(PASSAGE PROVIDED begins)

Ratting won't be boring if it threatens your sov and supercapitals. WH escalations and Mothership incursions are probably the least-boring PVE in the game right now.
Xavier Thorm
Caldari Provisions
Caldari State
#22 - 2013-05-15 15:38:55 UTC
I like the sounds of this a lot.
Daichi Yamato
Jabbersnarks and Wonderglass
#23 - 2013-05-15 16:31:07 UTC
NPC's with teeth sound fun. but what would stop us adapting to it all the same? are we just adding dps and tank to rats to make them harder? do we still have to warp to them in order for anything to happen or will they seek out and attack capsuleers and gate camp like real players?

the general powercreep of NPC's wont be enough to make them interesting.

Sicks wrote:
Quote:
But ratting is really boring, and forcing people to do it is really not the way to keep them interested...


+edit: This wouldn't really be ratting, it'd be an NPC attacking player owned structures in ways that can't be ignored.

Ratting won't be boring if it threatens your sov and supercapitals. WH escalations and Mothership incursions are probably the least-boring PVE in the game right now.


forgive me, but this would still be very boring.

EVE FAQ "7.2 CAN I AVOID PVP COMPLETELY? No; there are no systems or locations in New Eden where PvP may be completely avoided"

(PASSAGE PROVIDED ends)
(INFORMATION SUPPLIED begins)

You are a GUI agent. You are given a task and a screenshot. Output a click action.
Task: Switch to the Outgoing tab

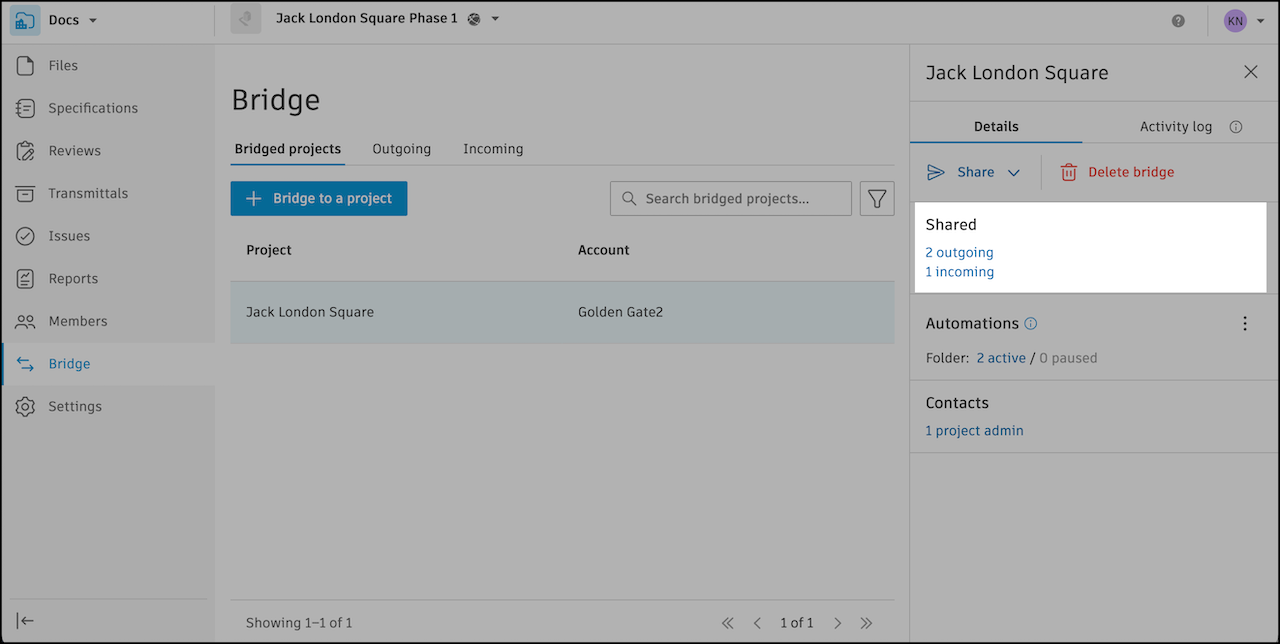point(402,149)
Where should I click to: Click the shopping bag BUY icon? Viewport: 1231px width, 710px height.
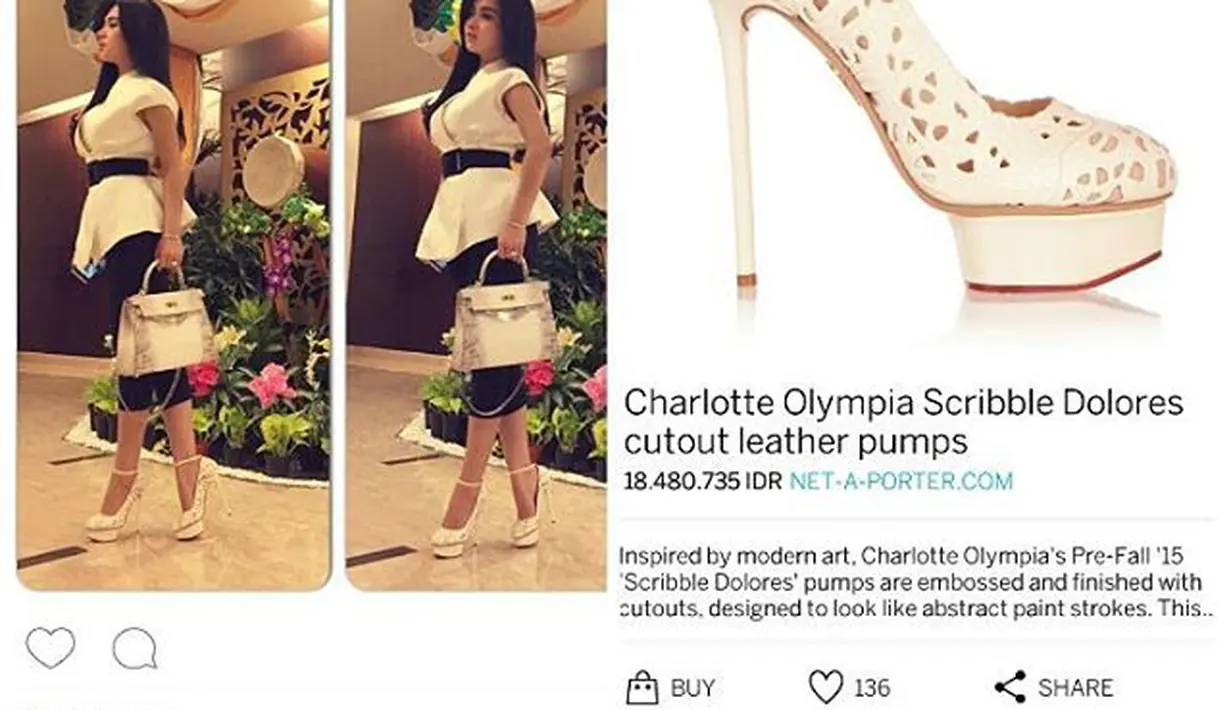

(INFORMATION SUPPLIED ends)

TASK SET:
- A) In the forum thread about ratting, which two kinds of PVE are called probably the least-boring in the game right now?
- B) Continue the forum thread about ratting from where it stops.

WRITTEN RESPONSES:
- A) WH escalations and Mothership incursions.

- B)
Daichi Yamato's version of structure based decs

Ghost Hunter
True Slave Foundations
#24 - 2013-05-15 17:40:06 UTC
Giving NPC's teeth may require more game design perspective than what I have.

For instance, pulling off the top of my head - emulate player behavior. Teach the NPCs to have roaming gank squads, or hotdrop in, or specifically 'probe out' and hunt players in missions/sites/etc. Allow them to have the same tools players use, and they become just as dangerous as other players.

But how do you program that? Is it a good idea to give NPCs the same potential as players? How will it affect the consumer base? etcetra.

The feature as a whole needs to be 'threatening' but not 'impossible'. It needs to be difficult and behave in nature similar to a campaign against players. You need to take out strategic targets and cripple the enemy, not sit in one range of sites and pad your wallet. Some parts of it should be profitable, but others should be driven by their threat value - not their isk value.

This can sound fairly obvious, but it represents a fundamental shift in how to look at the NPC environment. Players and developers alike I've spoken to are generally of the mind NPCs are 'lesser creatures'. In EVE, they exist to enable your game play against other players. The mentality you find in Guild Wars 2, or other MMOs, where NPCs are constructed to be seriously threatening, isn't found here.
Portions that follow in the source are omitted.